CSS weights are not a formal, real thing in font land, they're just a convention that only CSS uses, and has no effect on weights indicated by fonts as part of a font family. Those values are the usWeightClass in the OS/2 table of OpenType fonts, and can be any number between 0 and 65355, with the numbers being purely based on what the designers/foundry means them to have.
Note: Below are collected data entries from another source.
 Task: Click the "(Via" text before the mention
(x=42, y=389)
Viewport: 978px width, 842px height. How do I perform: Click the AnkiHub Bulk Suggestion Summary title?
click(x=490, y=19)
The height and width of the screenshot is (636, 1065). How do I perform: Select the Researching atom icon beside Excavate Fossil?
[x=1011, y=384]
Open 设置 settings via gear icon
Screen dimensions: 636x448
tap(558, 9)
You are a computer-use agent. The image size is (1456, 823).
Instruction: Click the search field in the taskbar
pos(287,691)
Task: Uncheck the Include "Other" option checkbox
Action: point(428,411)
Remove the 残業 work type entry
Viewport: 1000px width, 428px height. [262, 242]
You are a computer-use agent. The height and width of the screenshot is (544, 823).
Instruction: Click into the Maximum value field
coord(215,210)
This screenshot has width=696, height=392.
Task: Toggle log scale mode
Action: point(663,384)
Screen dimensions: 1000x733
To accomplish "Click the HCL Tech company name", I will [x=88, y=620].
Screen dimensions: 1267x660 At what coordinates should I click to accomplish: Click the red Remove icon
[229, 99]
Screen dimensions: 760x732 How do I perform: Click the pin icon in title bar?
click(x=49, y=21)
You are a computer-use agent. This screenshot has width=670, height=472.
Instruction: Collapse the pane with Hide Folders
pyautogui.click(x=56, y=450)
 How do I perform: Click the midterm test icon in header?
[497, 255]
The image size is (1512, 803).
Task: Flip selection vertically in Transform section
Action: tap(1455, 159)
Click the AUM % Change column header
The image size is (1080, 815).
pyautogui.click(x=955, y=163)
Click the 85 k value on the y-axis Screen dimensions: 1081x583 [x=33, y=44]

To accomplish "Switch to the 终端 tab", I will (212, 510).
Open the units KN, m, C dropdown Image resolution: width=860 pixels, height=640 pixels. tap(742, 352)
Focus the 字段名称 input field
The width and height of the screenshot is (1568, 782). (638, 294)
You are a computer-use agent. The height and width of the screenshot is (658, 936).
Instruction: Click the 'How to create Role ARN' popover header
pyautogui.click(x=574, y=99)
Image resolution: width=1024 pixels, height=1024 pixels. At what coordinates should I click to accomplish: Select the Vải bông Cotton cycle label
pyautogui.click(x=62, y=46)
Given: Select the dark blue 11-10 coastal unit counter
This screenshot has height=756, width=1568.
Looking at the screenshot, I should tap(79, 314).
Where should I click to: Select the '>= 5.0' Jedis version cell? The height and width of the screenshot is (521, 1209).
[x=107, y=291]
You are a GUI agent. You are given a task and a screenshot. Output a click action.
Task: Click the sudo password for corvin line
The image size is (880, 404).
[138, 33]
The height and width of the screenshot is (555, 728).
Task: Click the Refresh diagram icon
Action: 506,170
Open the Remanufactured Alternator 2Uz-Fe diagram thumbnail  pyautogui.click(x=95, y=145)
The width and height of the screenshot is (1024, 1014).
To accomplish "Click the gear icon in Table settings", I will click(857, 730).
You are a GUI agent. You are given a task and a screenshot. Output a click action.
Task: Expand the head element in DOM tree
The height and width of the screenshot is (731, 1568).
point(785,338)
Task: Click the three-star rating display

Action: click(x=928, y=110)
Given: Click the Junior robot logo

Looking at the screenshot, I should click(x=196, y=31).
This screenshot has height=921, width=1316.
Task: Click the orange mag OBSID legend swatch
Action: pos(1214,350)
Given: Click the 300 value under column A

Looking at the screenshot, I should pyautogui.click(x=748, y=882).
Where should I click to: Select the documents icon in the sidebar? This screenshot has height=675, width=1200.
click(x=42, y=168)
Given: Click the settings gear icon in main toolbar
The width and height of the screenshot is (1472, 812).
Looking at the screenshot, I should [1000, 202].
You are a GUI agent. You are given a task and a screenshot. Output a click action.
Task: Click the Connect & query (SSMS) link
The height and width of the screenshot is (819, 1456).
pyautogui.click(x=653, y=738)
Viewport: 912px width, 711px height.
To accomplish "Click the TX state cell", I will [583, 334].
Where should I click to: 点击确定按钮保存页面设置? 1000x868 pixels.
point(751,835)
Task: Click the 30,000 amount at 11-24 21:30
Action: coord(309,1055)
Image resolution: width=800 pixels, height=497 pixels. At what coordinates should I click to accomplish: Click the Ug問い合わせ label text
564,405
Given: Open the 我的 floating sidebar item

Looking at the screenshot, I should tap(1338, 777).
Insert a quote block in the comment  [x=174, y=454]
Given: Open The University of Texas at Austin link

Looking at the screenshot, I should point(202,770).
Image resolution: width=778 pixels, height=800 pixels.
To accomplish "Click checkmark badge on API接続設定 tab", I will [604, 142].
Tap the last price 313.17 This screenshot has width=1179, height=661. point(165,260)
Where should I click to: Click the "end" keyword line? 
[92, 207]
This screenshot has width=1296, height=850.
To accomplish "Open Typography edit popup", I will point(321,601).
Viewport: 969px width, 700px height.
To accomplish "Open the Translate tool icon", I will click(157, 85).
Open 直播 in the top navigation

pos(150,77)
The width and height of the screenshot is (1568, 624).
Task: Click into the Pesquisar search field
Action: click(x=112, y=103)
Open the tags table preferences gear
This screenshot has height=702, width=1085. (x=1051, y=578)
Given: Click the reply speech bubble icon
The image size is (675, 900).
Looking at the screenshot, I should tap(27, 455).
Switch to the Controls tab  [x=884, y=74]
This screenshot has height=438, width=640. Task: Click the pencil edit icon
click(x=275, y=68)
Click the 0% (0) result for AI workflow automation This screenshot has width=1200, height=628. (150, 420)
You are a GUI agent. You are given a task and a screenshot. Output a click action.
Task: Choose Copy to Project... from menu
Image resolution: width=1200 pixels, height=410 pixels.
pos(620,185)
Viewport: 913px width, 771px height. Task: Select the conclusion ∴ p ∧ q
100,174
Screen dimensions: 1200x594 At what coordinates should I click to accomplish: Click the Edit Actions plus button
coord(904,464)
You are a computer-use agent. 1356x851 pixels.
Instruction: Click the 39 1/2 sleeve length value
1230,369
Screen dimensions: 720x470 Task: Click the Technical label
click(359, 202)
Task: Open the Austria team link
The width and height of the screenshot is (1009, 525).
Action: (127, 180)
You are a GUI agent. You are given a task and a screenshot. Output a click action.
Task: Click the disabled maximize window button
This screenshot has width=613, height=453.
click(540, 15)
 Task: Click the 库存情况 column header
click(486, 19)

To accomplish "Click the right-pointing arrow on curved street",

So, looking at the Lato fonts, we see the following weights:

  • Regular: OS/2.usWeightClass = 400
  • Light: OS/2.usWeightClass = 300
  • Thin: OS/2.usWeightClass = 275
  • Hairline: OS/2.usWeightClass = 250

If you want the CSS to do "the right thing" when you set font weight in CSS, you have to map those CSS font weight to a real resource (which can have a completely different actual font weight) using @font-face rules:

/* Four different rules, for CSS weights 100, 200, 300, 400, same font name */

@font-face {
  font-family: Lato;
  font-weight: 100;
  src: local("Lato Hairline"),
       url("...latohairline.woff2") format(WOFF2);
}

@font-face {
  font-family: Lato;
  font-weight: 200;
  src: local("Lato Thin"),
       url("...latothin.woff2") format(WOFF2);
}

@font-face {
  font-family: Lato;
  font-weight: 300;
  src: local("Lato Light"),
       url("...latolight.woff2") format(WOFF2);
}

@font-face {
  font-family: Lato;
  font-weight: 400;
  src: local("Lato Regular"),
       url("...latoregular.woff2") format(WOFF2);
}

And now your CSS, when using the font family "Lato", will use the correct resource (according to you) based on the CSS font-weight property.

html, body {
  font-family: Lato;
}

h1 {
  font-size: 150%;
  font-weight: 200;
}

p {
  font-weight: 400;
}

...

(2019 edit: changed the font-face to use woff2, because that's the only format you should use by now).